> [What to work on]
The entries shown below are to be printed in full, unaltered.

> [Dataset entries]
######

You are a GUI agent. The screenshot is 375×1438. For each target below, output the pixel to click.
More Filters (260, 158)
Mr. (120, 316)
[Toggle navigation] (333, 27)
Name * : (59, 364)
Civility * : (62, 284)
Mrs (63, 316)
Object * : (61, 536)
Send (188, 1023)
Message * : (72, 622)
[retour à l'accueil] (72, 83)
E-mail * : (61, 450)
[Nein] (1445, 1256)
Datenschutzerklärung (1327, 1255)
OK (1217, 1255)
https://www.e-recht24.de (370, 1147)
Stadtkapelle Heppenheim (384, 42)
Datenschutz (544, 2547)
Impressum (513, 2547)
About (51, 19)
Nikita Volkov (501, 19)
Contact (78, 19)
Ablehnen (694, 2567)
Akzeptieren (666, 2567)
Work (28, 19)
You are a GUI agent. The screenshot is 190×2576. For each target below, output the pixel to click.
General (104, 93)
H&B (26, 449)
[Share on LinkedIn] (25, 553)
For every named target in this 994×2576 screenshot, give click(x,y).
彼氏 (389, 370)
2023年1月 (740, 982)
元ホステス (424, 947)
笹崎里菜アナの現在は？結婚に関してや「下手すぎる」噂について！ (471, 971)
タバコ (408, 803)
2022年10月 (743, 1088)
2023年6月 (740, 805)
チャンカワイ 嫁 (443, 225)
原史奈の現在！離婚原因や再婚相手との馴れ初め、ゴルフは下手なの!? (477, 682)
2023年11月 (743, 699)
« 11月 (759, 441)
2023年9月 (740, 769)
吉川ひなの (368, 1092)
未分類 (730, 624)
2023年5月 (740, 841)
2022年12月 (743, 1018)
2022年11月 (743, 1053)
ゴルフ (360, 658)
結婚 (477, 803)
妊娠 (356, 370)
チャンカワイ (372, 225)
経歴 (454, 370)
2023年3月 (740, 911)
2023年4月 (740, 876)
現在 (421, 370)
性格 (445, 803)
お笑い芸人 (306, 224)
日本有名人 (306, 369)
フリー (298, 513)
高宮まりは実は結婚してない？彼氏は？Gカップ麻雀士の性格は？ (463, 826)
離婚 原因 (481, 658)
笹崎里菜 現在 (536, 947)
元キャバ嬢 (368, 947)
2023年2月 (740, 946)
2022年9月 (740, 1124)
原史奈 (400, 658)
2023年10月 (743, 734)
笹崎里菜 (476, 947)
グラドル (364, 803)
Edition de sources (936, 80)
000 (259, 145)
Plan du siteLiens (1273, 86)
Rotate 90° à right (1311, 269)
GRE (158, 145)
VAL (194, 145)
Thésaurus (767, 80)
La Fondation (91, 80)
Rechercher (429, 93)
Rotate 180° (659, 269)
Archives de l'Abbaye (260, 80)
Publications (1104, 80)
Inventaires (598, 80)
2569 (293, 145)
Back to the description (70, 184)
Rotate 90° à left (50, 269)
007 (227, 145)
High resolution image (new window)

######

> [Answer to this problem]
You are a GUI agent. The screenshot is 375×1438. For each target below, output the pixel to click.
More Filters (260, 158)
Mr. (120, 316)
[Toggle navigation] (333, 27)
Name * : (59, 364)
Civility * : (62, 284)
Mrs (63, 316)
Object * : (61, 536)
Send (188, 1023)
Message * : (72, 622)
[retour à l'accueil] (72, 83)
E-mail * : (61, 450)
[Nein] (1445, 1256)
Datenschutzerklärung (1327, 1255)
OK (1217, 1255)
https://www.e-recht24.de (370, 1147)
Stadtkapelle Heppenheim (384, 42)
Datenschutz (544, 2547)
Impressum (513, 2547)
About (51, 19)
Nikita Volkov (501, 19)
Contact (78, 19)
Ablehnen (694, 2567)
Akzeptieren (666, 2567)
Work (28, 19)
You are a GUI agent. The screenshot is 190×2576. For each target below, output the pixel to click.
General (104, 93)
H&B (26, 449)
[Share on LinkedIn] (25, 553)
For every named target in this 994×2576 screenshot, give click(x,y).
彼氏 (389, 370)
2023年1月 (740, 982)
元ホステス (424, 947)
笹崎里菜アナの現在は？結婚に関してや「下手すぎる」噂について！ (471, 971)
タバコ (408, 803)
2022年10月 (743, 1088)
2023年6月 (740, 805)
チャンカワイ 嫁 (443, 225)
原史奈の現在！離婚原因や再婚相手との馴れ初め、ゴルフは下手なの!? (477, 682)
2023年11月 (743, 699)
« 11月 (759, 441)
2023年9月 (740, 769)
吉川ひなの (368, 1092)
未分類 (730, 624)
2023年5月 (740, 841)
2022年12月 (743, 1018)
2022年11月 (743, 1053)
ゴルフ (360, 658)
結婚 (477, 803)
妊娠 (356, 370)
チャンカワイ (372, 225)
経歴 (454, 370)
2023年3月 (740, 911)
2023年4月 (740, 876)
現在 (421, 370)
性格 (445, 803)
お笑い芸人 (306, 224)
日本有名人 (306, 369)
フリー (298, 513)
高宮まりは実は結婚してない？彼氏は？Gカップ麻雀士の性格は？ (463, 826)
離婚 原因 (481, 658)
笹崎里菜 現在 (536, 947)
元キャバ嬢 (368, 947)
2023年2月 (740, 946)
2022年9月 (740, 1124)
原史奈 (400, 658)
2023年10月 (743, 734)
笹崎里菜 (476, 947)
グラドル (364, 803)
Edition de sources (936, 80)
000 (259, 145)
Plan du siteLiens (1273, 86)
Rotate 90° à right (1311, 269)
GRE (158, 145)
VAL (194, 145)
Thésaurus (767, 80)
La Fondation (91, 80)
Rechercher (429, 93)
Rotate 180° (659, 269)
Archives de l'Abbaye (260, 80)
Publications (1104, 80)
Inventaires (598, 80)
2569 (293, 145)
Back to the description (70, 184)
Rotate 90° à left (50, 269)
007 (227, 145)
High resolution image (new window)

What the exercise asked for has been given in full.